なんだって…しかしあなたが入院するのは再来週…分かりました。こちらでは診ないことにします。えぇ…。そしたらそちらの病院の……』

声質は工藤の声らしかった。

どうやら誰かと話しているみたいでそこからデータ破損しているのか無音のままだった。

「おい…これ…」

「……なるほど、1つの仮説でしかないけど。」

雄大も同じことを思ったのか頷く。

「これが氷室を殺した動機か…。」

しかし、久遠は首を振った。

「違う…。
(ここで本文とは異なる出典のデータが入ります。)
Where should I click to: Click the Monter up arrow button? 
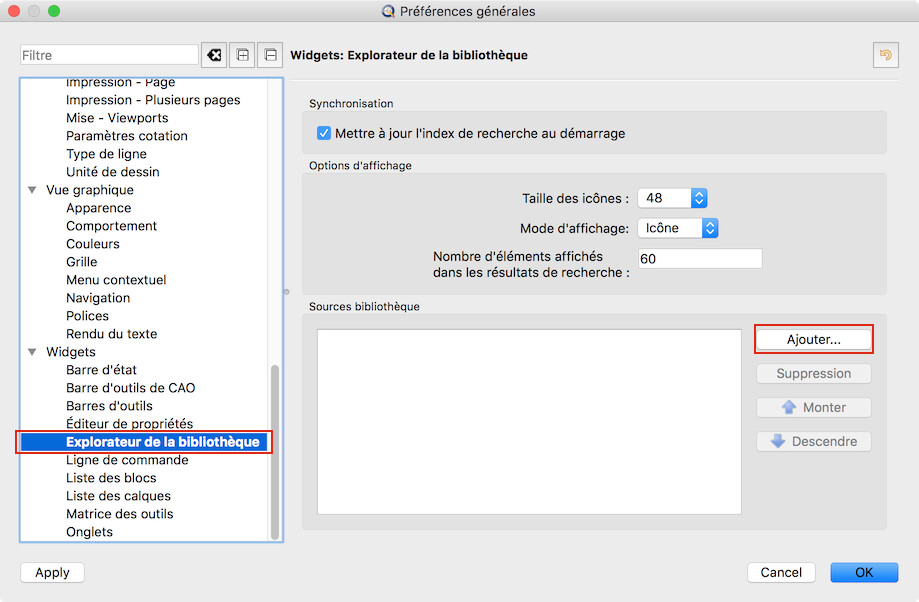pyautogui.click(x=813, y=407)
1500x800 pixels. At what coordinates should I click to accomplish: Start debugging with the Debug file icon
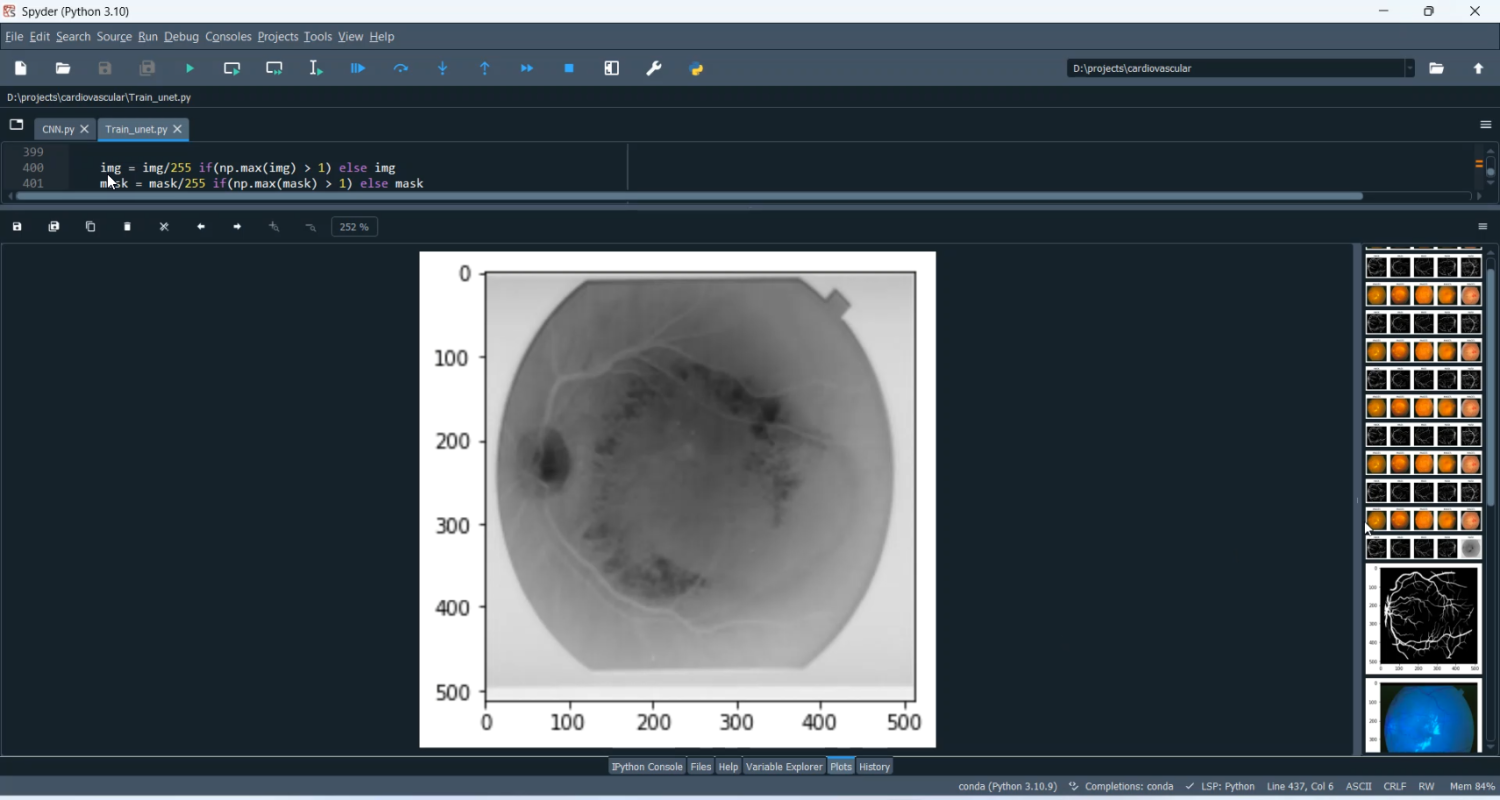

氷室さんを殺した動機は確かかもしれないけど。」

「は?何が違うんだよ?」

「これを録音したのは川畑さんだとする。

きっと川畑さんは出頭を促したんだろう。

しかし、受け入れなかった工藤先生にこの録音データを警察に届けると言い始めたのかもな…。

それでそれを奪ったが…川畑はデータをコピーしていた。

焦った工藤先生は在処を教えろと言うが本人はあくまで出頭をしてもらいたかったんだろ?

それでお互い揉めて川畑さんを殺害した。

姉と連絡つかなくなった氷室さんは川畑さんの行方を調べているうちにこのデータを入手。

工藤にそれがバレたのか姉を殺したのはお前か?と問い詰めたところ…」

久遠の話を黙っていた雄大が「ん?」っと声を上げた。

「データの在処が分からないなら川畑は生かすしかないんじゃないか?

データを抹消出来たわけじゃない。それに下手したら氷室も殺すつもりはなかった。

データを取ろうとしたら…の可能性も?」

久遠はふと氷室洋介から受け取った【姉を助けてほしい】という言葉を思い出した。

「そういうことか!?でもどこに?」

久遠の言葉に雄大がニヤリと笑った。

「なぁ知ってるか?あの病院、昔は精神科で精神病棟があったんだ。

そこにはとち狂った奴らが収容されて酷く暴れる患者は地下室にある鉄格子の部屋に閉じこめられた。その地下室はまるで牢屋だったらしい。昔は良くない噂も立ってたらしいしな。」

レジメの1枚を久遠に渡した。

「……!!」

久遠は雄大の顔を驚いた表情で見つめた。

「可能性はあるな。」

雄大は得意げに笑う。

「まぁ、あとはアリバイと凶器が揃えば黒なんだが。今の工藤は果てしなく黒に近いグレーってとこか…とにかく病院でまずアリバイ確認するか。」

久遠と雄大はデータを別チップにコピーしてから病院へ向かった。